Ceci pose des questionnements importants car tout sujet d’angoisse, de crise, de mort, de désespoir crée inévitablement une épidémie, voire une pandémie psychologique.

L'impulsion est de voir à quel point la situation peut vraiment empirer et de vous demander si vous pourriez hypothétiquement survivre à cela

Par exemple, un trentenaire a lu quatre livres post-apocalyptiques d'affilée Pour autant il a trouvé en ces récits fictifs un soulagement en partie parce qu'ils lui ont rappelé que peu importe la gravité de la pandémie mondiale de Covid-19, les choses pourraient être pires.
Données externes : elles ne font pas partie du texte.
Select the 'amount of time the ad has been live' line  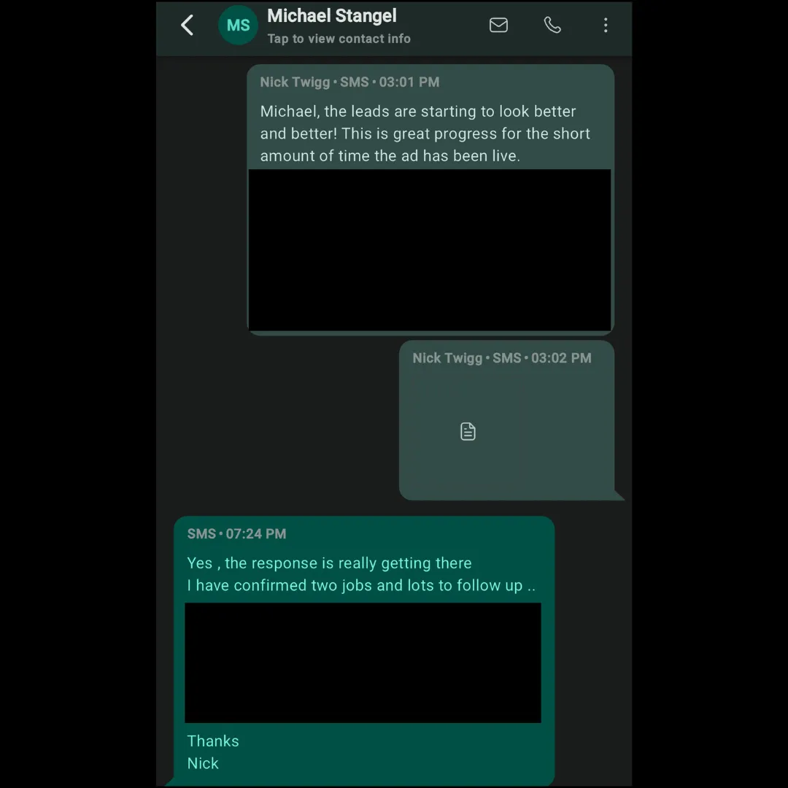(390, 156)
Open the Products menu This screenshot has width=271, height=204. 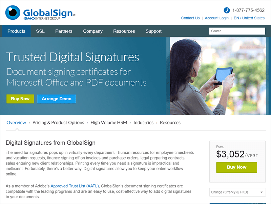pos(16,31)
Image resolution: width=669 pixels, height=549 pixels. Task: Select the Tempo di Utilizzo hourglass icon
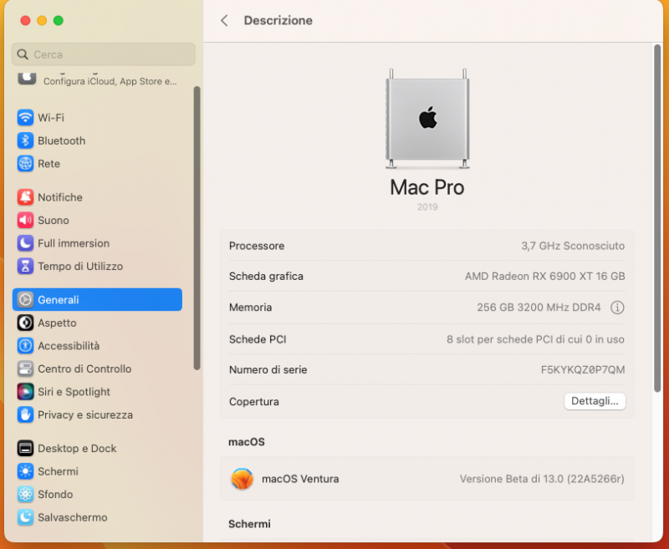[x=26, y=267]
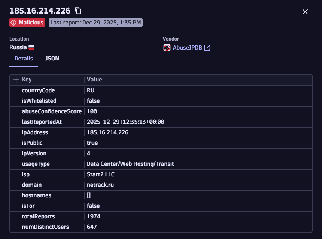Image resolution: width=322 pixels, height=239 pixels.
Task: Click the Value column header
Action: tap(94, 80)
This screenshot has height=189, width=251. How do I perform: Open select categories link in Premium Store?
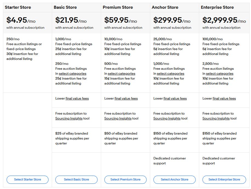pos(121,74)
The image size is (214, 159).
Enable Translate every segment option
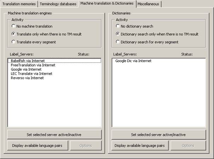point(13,42)
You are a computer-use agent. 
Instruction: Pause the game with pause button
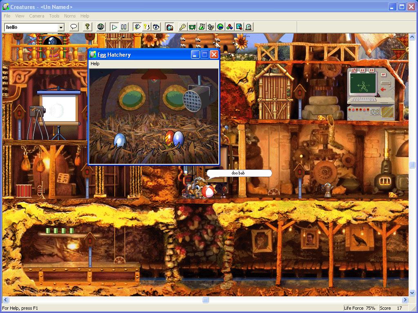[x=124, y=27]
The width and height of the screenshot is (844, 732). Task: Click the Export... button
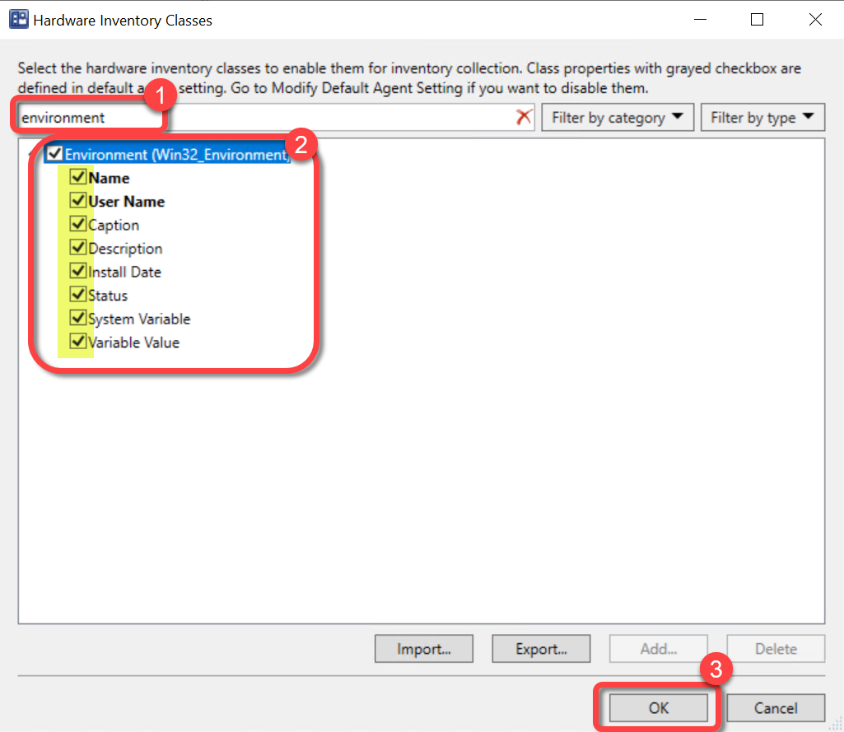[541, 649]
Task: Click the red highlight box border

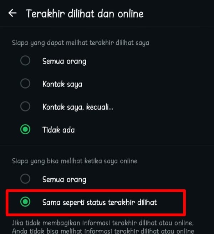Action: (96, 191)
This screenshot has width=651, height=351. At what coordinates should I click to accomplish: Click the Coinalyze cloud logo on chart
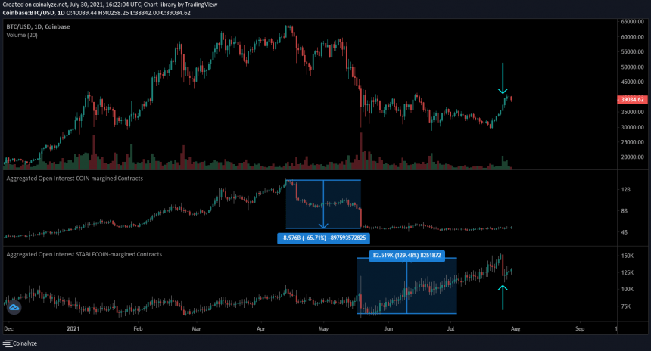[x=14, y=308]
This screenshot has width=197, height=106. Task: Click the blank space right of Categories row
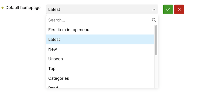(112, 78)
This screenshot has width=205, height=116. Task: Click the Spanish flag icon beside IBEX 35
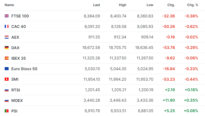(x=7, y=58)
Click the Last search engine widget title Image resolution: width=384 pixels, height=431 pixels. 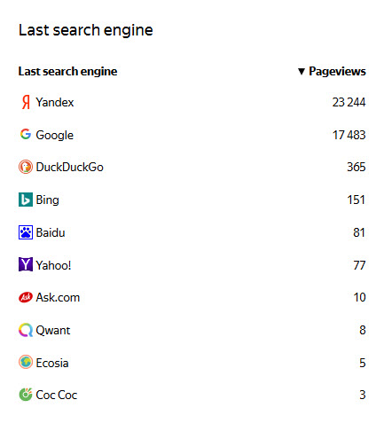point(86,30)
Il était particulièrement attiré par la résilience des personnages, car non seulement ils survivent, mais ils tentent de mener une vie pleine de sens au lendemain d'une catastrophe.

Mais tout comme La Peste de Camus reste le roman le plus vendu depuis le début de la pandémie, on observe des tropismes divers tels :

- L'écrivain prophétique qui nous donne de l'espoir

- Le jeu  devenu une forme de méditation

Par exemple, le jeu vidéo Plague Inc, un jeu vidéo de 2012, qui encourage les joueurs à propager une maladie dans le monde avant qu'un remède ne soit trouvé, qui a vu son téléchargement augmenté de 123% de janvier à mars de cette année est apparu comme une source de réconfort. « Dans le passé, j'avais peur de perdre le contrôle de la vie, mais quand je joue au jeu, je suis pressé de pouvoir contrôler le monde entier. Je ne ressens plus le besoin de contrôler tout, mais si je suis récompensé de le faire, je le ferai. » précise un utilisateur.

La société a par la suite décidé de travailler sur un nouveau mode de jeu qui permet aux utilisateurs de sauver le monde d'une épidémie plutôt que de propager la contagion. Cette version permettra aux joueurs de surveiller la progression de la maladie, de renforcer les systèmes de santé et de gérer les sociétés grâce au triage, à la mise en quarantaine, à l'éloignement social et à la fermeture des services publics.

En effet des images hyper-réelles du chaos urbain ou des terres désolées sont des scénarios catastrophiques sur le plan psychologique.

En fait, nous nous tournons vers des histoires dystopiques pour voir ce qui va advenir.

Ce n'est pas seulement le sujet de la pandémie qui attire les gens. C’est la nature de la narration dystopique qui captive vraiment le public en temps de crise. Peur, angoisse et mort.

Aussi, si quelqu'un se sent dépassé et inquiet pour l'avenir, et les personnes plus fragiles psychologiquement, ce qui se joue actuellement pourrait faire plus de mal que de bien.

Car il y a des sentiments de choc, d'impuissance et d'incertitude.

C’est comme penser notre vie à travers la série télévisée The Walking Dead, nous concentrant sur le nihilisme ou la survie quotidienne.

Pour autant à travers nos angoisses, l’histoire suscite l'espoir.